Will require a document/query encoder, likely SBERT.

I think https://www.sbert.net/docs/hugging_face.html is likely the good entry point for SBERT. The rest of the SBERT docs have tons of examples of semantic search, question answering, etc and should provide a good bootstrap into the space for us. These models are also reasonably sized so shouldn't require the same horsepower as the generative ones.
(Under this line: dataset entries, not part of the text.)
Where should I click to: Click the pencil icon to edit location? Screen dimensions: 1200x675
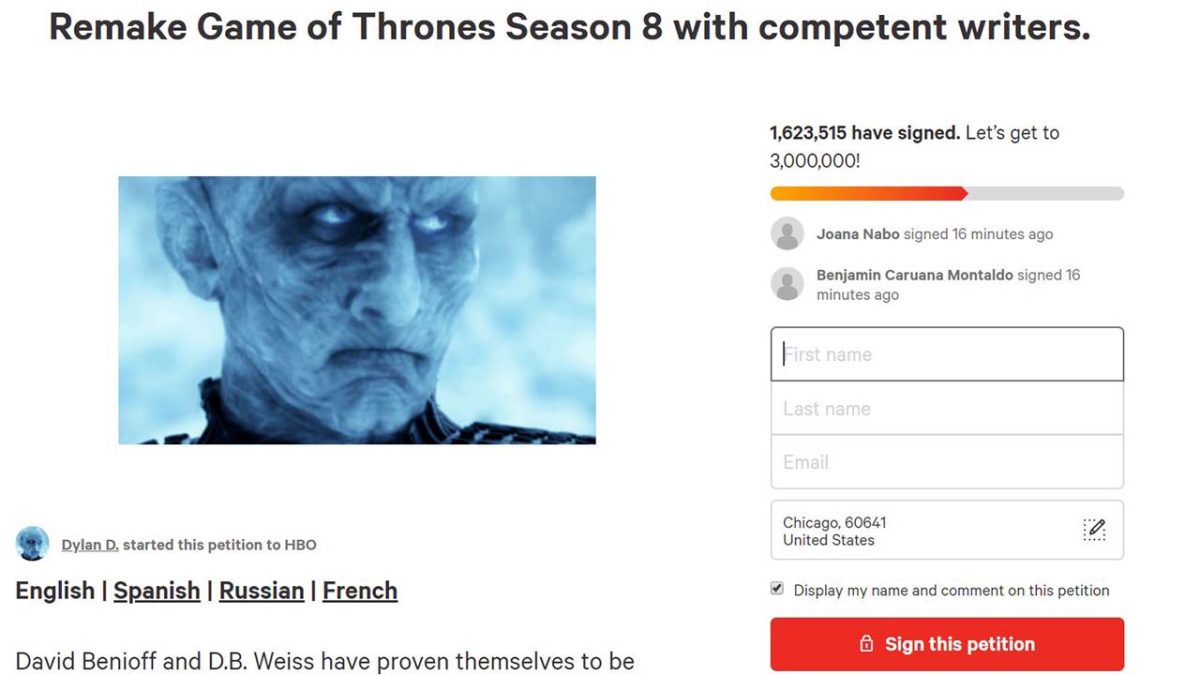(1094, 530)
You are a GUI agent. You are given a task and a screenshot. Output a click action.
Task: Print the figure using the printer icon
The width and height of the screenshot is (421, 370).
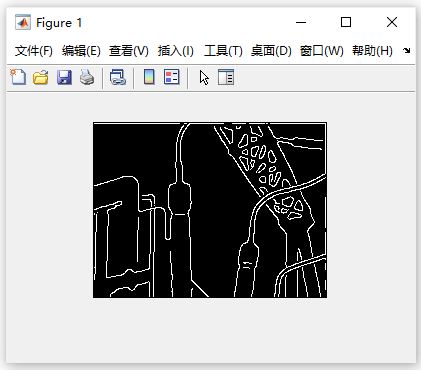point(87,77)
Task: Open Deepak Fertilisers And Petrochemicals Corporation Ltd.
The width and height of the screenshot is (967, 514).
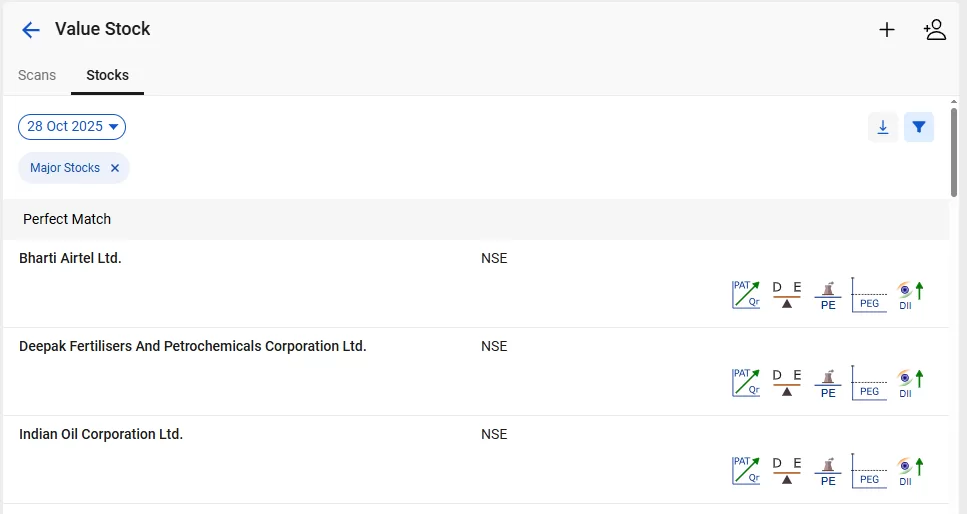Action: click(193, 346)
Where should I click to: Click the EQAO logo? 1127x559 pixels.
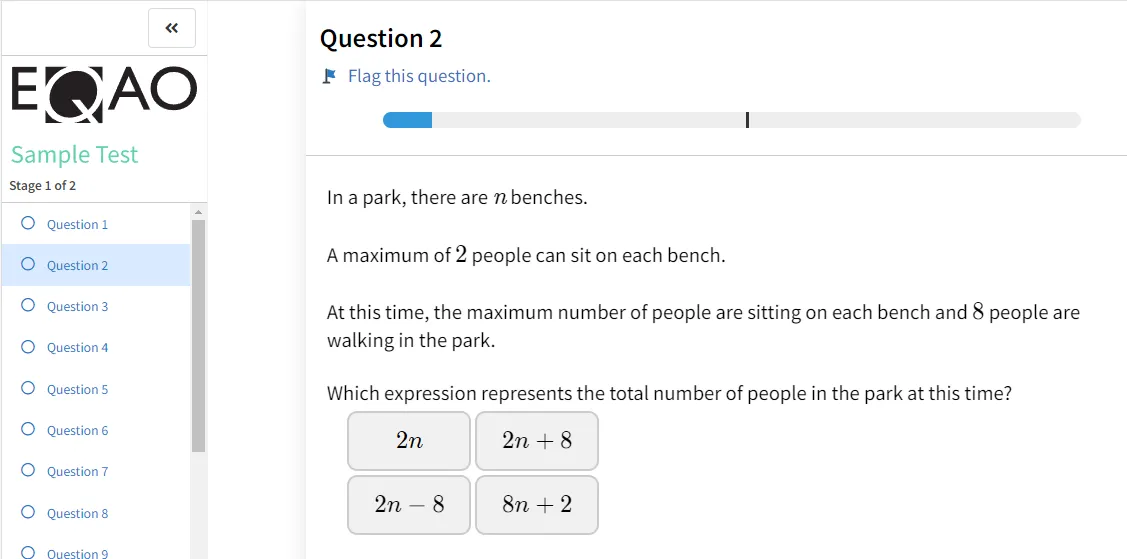click(x=104, y=93)
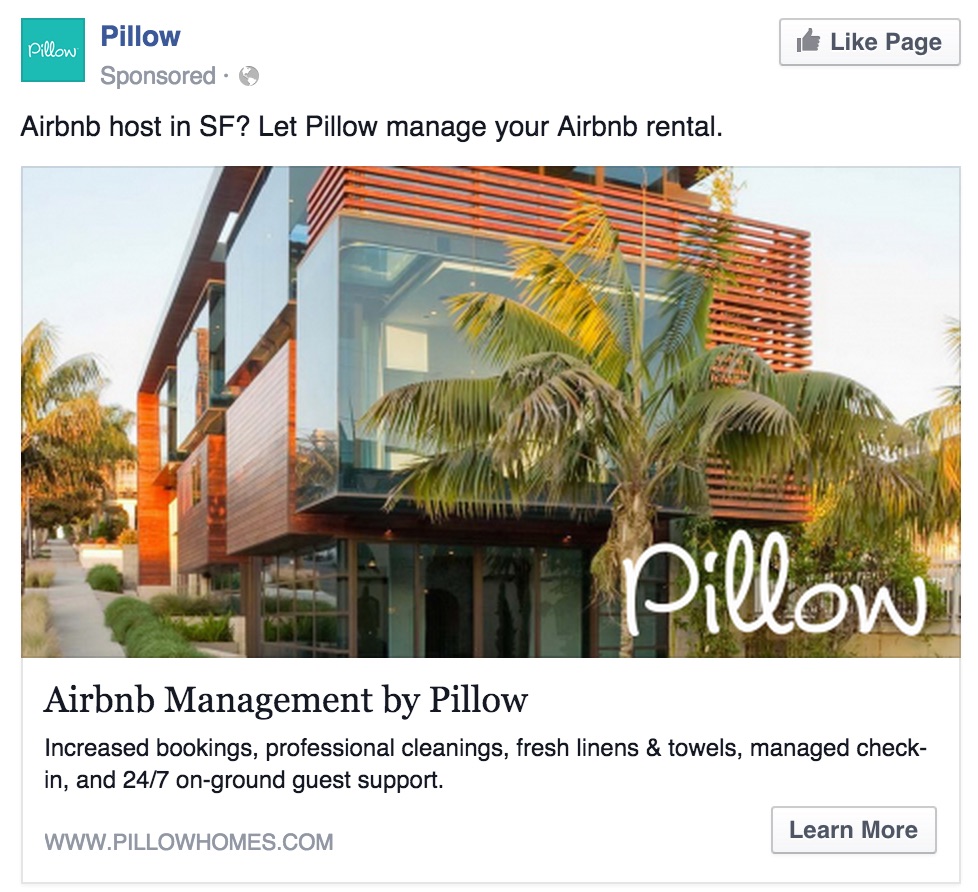Open the modern house ad image

click(491, 412)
easel commented 12 months ago

For prior art, check out the Structural project: https://github.com/FocusedDiversity/structural_technologies-decision_support_poc/blob/main/structural/sentence_encoder.py

https://tfhub.dev/google/universal-sentence-encoder/4 appears to be the upstream reference for the "Universal Sentence Encoder", there's a link to the paper from 2018 at the bottom of the page so I think it's roughly from the same generation as BERT/SBERT (2018/2019).

I'd say for now we need to get the simplest fastest thing going for the encoding and context selection and spend most of our energy on the chunking and prompting for the generative summary. It would be good to wire up both llama-7b, gpt-3.5 and gpt-4 on the generative side so we can compare their performance for the same prompt. Obviously using gpt-4 to to maximize the quality of our summaries in demos won't hurt anything either.